A second Texas lake has now been populated with zebra mussels.
Three years after the discovery that zebra mussels had established themselves in Lake Texoma, the destructive invasive species has been confirmed in Lake Ray Roberts north of Denton.
“Unfortunately, from an environmental and economic standpoint, this is very bad news,” says Texas Parks and Wildlife Department Executive Director Carter Smith. “For a host of reasons the implications of this discovery are substantial to Texas waters and their future use and management. We intend to continue working with our partners to do everything reasonably possible to try and prevent the further spread of this harmful invasive species.”
Zebra mussels can have economic and recreational impacts in Texas reservoirs. They can clog public-water intake pipes, harm boats and motors left in infested waters by covering boat hulls and clogging water-cooling systems, annoy boat-dock owners by completely covering anything left under water and can make water recreation hazardous because of their razor-sharp edges.

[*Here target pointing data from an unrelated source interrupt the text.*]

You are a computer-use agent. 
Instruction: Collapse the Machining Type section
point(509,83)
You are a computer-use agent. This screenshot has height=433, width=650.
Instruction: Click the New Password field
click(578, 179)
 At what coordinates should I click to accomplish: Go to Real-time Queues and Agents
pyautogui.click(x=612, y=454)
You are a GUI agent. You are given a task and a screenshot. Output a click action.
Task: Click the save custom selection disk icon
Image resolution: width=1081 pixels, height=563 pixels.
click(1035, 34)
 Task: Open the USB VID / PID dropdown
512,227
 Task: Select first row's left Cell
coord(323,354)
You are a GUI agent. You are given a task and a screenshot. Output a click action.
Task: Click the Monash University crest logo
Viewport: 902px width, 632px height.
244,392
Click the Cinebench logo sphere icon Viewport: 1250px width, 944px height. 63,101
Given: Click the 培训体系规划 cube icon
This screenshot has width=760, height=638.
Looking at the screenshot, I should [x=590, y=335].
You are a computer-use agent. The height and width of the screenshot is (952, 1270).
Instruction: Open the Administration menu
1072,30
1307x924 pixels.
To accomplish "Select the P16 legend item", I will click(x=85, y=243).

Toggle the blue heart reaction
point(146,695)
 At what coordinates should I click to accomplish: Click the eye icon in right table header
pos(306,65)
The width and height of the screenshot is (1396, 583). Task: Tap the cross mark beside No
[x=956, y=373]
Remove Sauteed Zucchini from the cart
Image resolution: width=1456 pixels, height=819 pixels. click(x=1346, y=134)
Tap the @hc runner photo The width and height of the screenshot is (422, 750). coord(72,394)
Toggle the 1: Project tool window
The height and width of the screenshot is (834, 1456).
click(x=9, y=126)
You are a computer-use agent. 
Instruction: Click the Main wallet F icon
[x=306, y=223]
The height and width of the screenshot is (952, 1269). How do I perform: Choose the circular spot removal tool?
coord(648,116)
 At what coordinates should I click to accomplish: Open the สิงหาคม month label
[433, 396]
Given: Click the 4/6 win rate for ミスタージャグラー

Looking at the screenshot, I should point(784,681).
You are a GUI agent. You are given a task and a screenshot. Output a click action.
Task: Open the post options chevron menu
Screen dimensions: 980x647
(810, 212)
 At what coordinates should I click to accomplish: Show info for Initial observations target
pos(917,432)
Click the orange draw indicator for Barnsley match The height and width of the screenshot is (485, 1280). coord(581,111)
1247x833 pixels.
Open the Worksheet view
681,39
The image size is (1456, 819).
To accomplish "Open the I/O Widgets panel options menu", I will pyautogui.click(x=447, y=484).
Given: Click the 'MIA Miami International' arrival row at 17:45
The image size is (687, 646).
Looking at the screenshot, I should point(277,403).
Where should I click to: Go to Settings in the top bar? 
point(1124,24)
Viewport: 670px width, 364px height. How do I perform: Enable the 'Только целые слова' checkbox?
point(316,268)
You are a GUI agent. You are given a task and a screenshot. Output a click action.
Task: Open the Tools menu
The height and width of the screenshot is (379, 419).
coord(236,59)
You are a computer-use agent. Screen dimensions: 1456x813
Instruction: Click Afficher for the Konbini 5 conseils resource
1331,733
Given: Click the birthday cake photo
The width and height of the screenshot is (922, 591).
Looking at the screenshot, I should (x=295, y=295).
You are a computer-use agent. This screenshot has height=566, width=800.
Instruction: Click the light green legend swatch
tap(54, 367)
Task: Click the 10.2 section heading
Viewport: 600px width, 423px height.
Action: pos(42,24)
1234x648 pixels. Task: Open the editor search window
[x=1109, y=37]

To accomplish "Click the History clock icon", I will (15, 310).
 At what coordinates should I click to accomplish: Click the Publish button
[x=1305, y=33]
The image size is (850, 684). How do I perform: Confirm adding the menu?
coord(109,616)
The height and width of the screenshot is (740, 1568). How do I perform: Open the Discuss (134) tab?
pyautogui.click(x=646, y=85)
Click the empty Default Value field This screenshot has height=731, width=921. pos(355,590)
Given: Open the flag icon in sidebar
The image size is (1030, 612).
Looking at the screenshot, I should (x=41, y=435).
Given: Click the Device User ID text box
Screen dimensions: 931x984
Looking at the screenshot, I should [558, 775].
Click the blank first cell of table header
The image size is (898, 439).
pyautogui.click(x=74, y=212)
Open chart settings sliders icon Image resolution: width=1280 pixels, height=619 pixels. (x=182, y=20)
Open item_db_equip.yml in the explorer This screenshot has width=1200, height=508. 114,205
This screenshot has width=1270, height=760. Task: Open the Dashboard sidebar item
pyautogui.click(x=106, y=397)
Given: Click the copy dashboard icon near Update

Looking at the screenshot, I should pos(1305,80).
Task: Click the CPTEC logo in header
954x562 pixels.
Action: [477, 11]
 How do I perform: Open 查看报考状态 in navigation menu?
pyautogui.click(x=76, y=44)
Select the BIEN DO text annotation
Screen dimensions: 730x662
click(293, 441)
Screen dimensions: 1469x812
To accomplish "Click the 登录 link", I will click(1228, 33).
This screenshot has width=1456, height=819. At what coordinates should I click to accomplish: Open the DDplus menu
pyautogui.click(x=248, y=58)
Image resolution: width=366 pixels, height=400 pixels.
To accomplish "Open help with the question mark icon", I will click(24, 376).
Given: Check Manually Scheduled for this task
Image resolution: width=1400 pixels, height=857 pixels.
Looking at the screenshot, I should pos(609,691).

Zebra mussels are filter feeders, which mean they compete with baitfish such as shad for available forage. Any impact on baitfish in turn can affect their predators — game fish such as bass, striped bass and catfish. Zebra mussels are also very harmful to native mussel populations because they will colonize on their shells and essentially suffocate them.
The spread of zebra mussels can be slowed by making sure that boats that operate in zebra mussel-infested waters are not used in any other body of water until they have been cleaned, drained and dried.